Trade-Marks Guide (page 12 of 13)
Common errors to avoid
Before filing your trade-mark application, take some time to go through the following checklist for useful information to help you avoid common errors made by applicants that result in delays in the processing of applications.
Remember that each application must be accompanied with a filing fee (non-refundable):
Note: Payment may be made by credit card (VISA, MasterCard, or American Express), direct payment, postal money order, or cheque (the postal money order or cheque must be made payable, in Canadian dollars, to the Receiver General for Canada). Do not add federal and provincial taxes.
You may not use a trade-mark registered by someone else to describe your goods or services. Registered trade-marks that have become part of everyday language but are nevertheless registered trade-marks include “yo-yo,” “bubble wrap,” and “Kleenex.” Search in the Canadian Trade-marks Database to make sure that the terms you wish to use to describe your goods or services are not already registered trade-marks.
Make sure that you include all the goods or services with which you intend to use, or have used, your trade-mark, as you will not be permitted to list additional goods or services after you have filed the application. Remember that goods or services that have been used should be listed separately from goods or services that are proposed to be used.

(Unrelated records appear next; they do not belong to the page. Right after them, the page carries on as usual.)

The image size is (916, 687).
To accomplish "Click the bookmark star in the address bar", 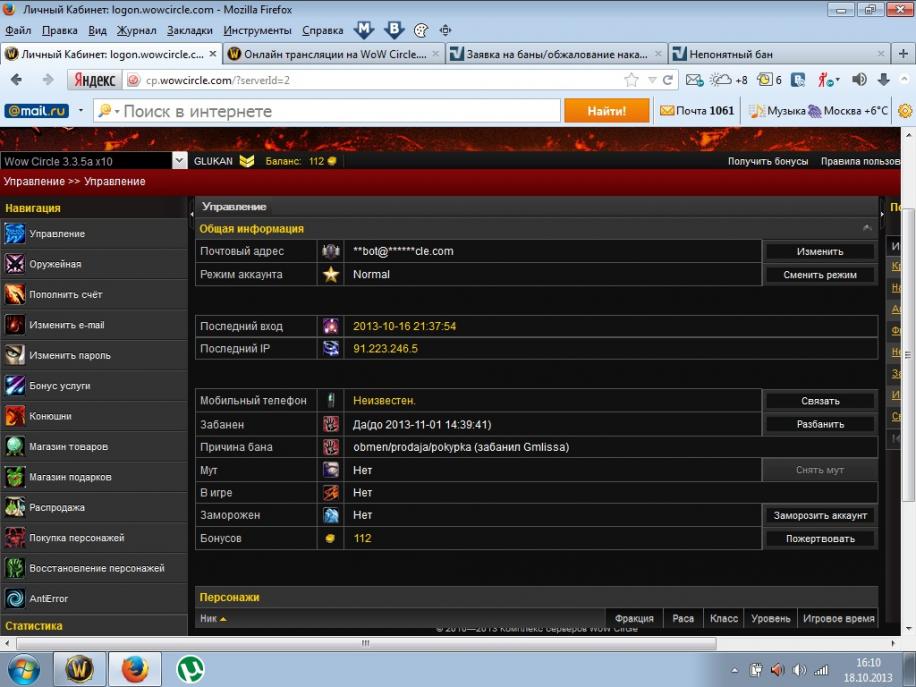I will (x=631, y=80).
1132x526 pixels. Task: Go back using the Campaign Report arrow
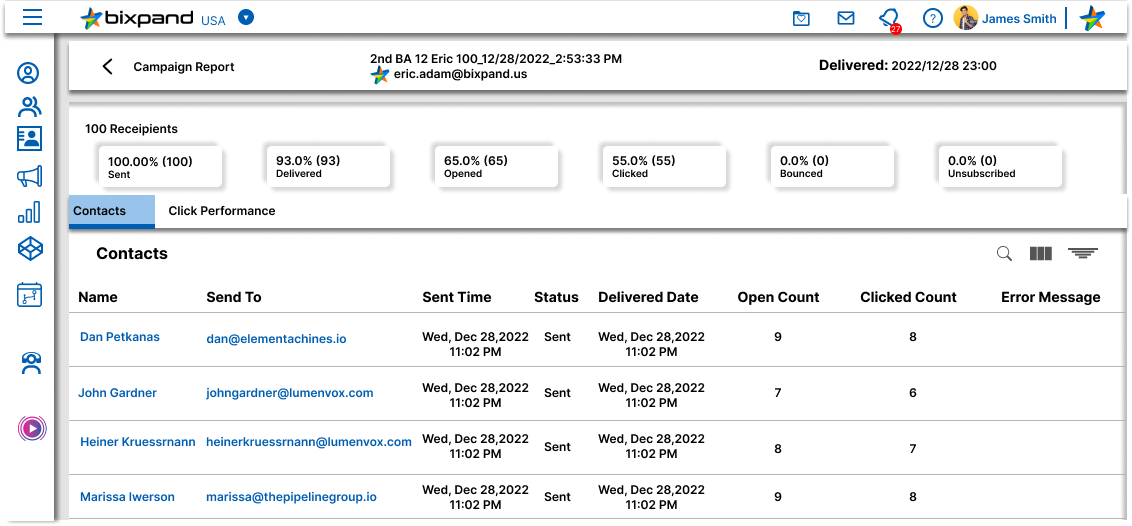[108, 67]
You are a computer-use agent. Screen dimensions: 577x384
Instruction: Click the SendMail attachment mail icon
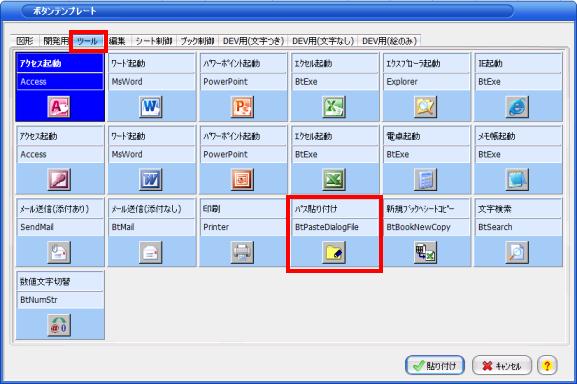pos(59,252)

There is a requirement in the Trade-marks Act that the goods or services applied for be set out in specific ordinary commercial terms. In other words, your application should state common names for the goods and services and use wording that is as complete and as specific as possible (e.g., shirt, bread, sofa, etc.). To assist you in this, the Wares and Services Manual provides acceptable identifications of many goods and services and includes guidelines for identifying those goods and services not listed.

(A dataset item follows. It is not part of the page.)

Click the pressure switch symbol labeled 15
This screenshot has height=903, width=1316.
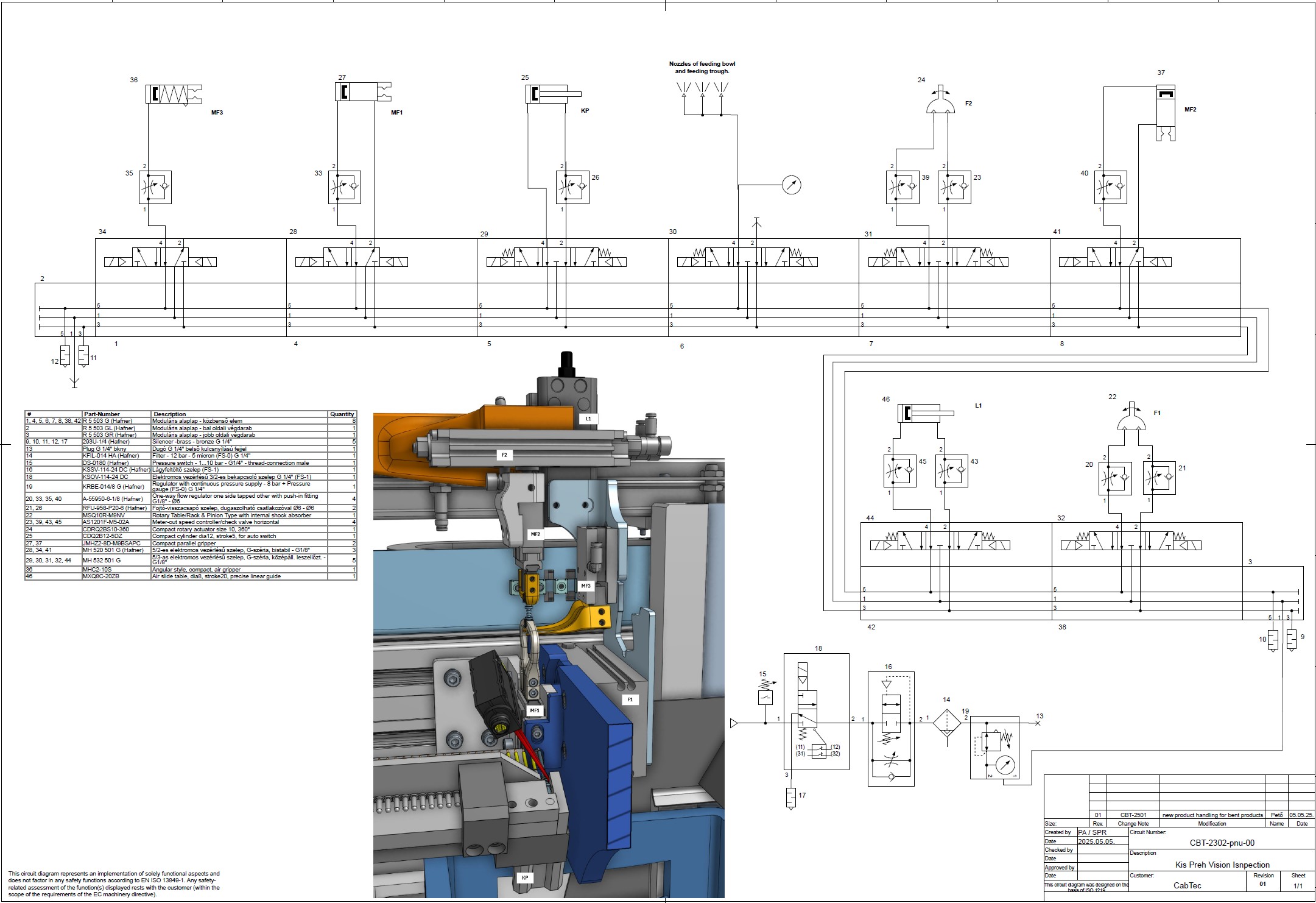(x=765, y=697)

Date of first use in Canada
If you have used your trade-mark in Canada in association with goods or services, you must provide the Office of the Registrar of Trade-marks with the date of first use. Make sure that the date of first use does not fall AFTER the filing date of your application. If the date of first use falls AFTER the filing date, it may be
best to file for a proposed trade-mark.
Acceptable date of first use
When only the month and year are stated as the date of first use, the last day of that month will be deemed the effective date. When only the year is named, December 31 of that year will be deemed the effective date. However, in all cases, the date of first use cannot be subsequent to the date of filing of the application. For example, if you filed your application in 2004, and then state that you have used your trade-mark in association with your goods or services “since 2004,” the Office of the Registrar of Trade-marks will assume that this means that you have been using the goods or services since the last day of 2004. This could render your date of first use unacceptable if you filed in 2004 prior to December 31 since the date of first use would then fall AFTER your filing date.

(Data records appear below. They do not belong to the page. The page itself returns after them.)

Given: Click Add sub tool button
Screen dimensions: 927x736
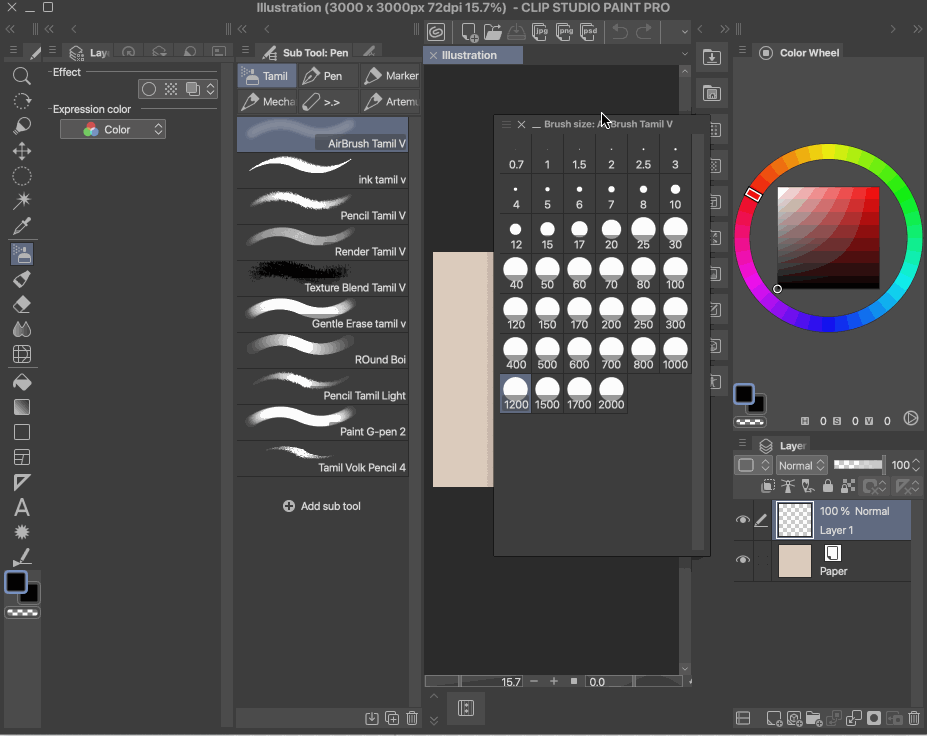Looking at the screenshot, I should (321, 506).
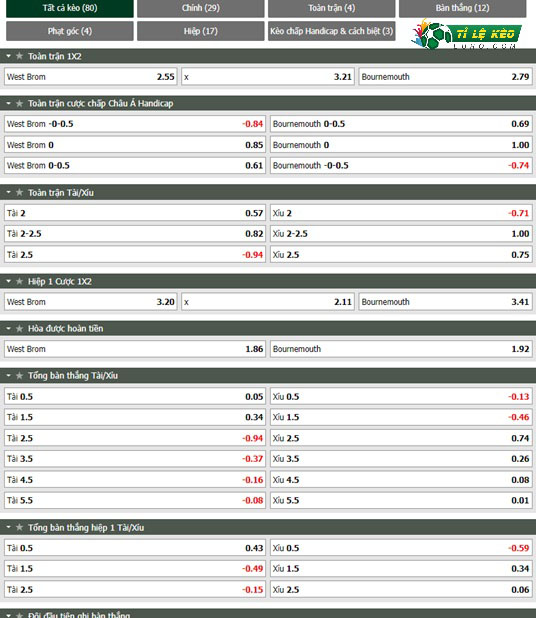Collapse the Toàn trận Tài/Xỉu section arrow
The width and height of the screenshot is (536, 618).
pyautogui.click(x=8, y=193)
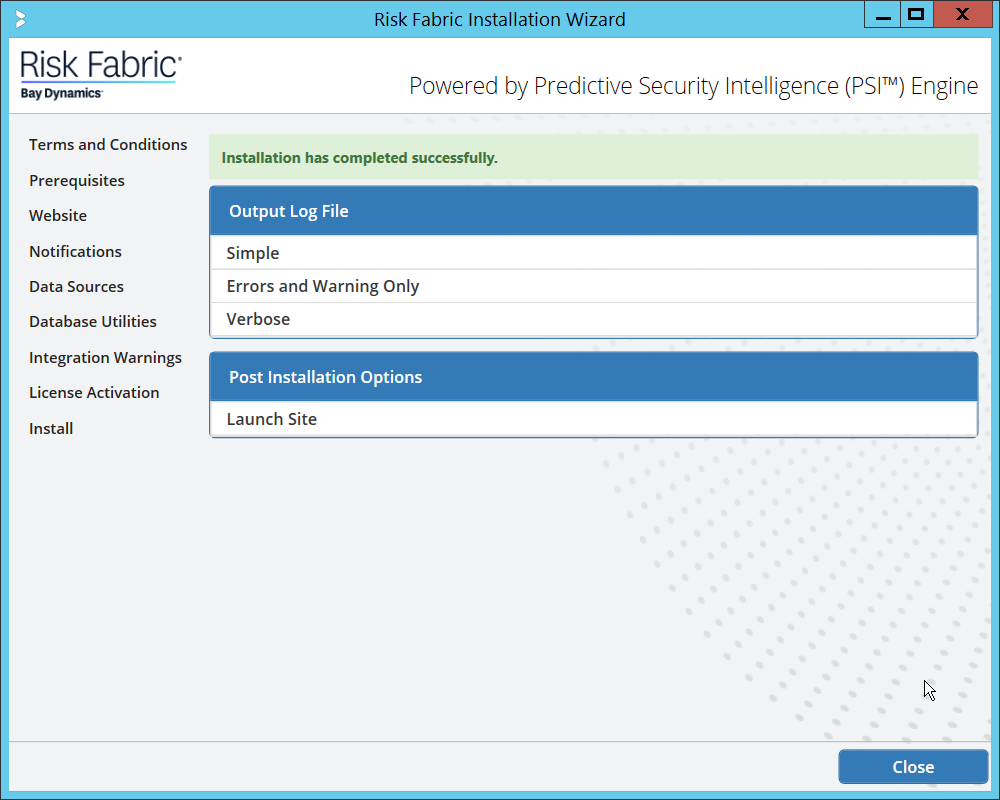Go to the License Activation step
This screenshot has height=800, width=1000.
tap(94, 393)
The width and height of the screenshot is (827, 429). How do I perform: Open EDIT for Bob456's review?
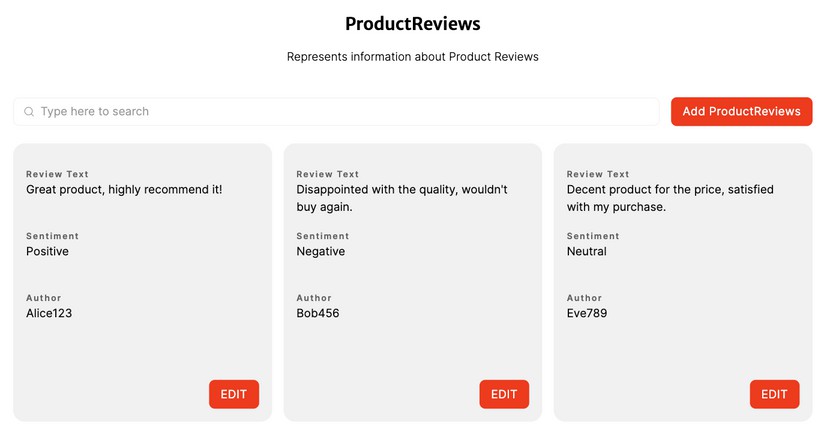pos(504,394)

Is it a word, or is it a design?
You must be clear about what you wish to register. Is it a word or words not depicted in a special form? Is it a design that includes a special form? In the first instance, where there is no special form, simply state “The trade-mark is,” and, following this statement, set out the word or words in upper- or lower-case letters. In the second instance, where the trade-mark is a design, state “The trade-mark is shown in the accompanying drawing,” and attach the drawing to the application in the appropriate area on your application. If you are having trouble deciding what you want to register, you can refer to the Application section of this guide.
The Office does not register a trade-mark in the name of more than one individual, unless the individuals form a partnership or are engaged in a joint venture, which is considered a lawful association.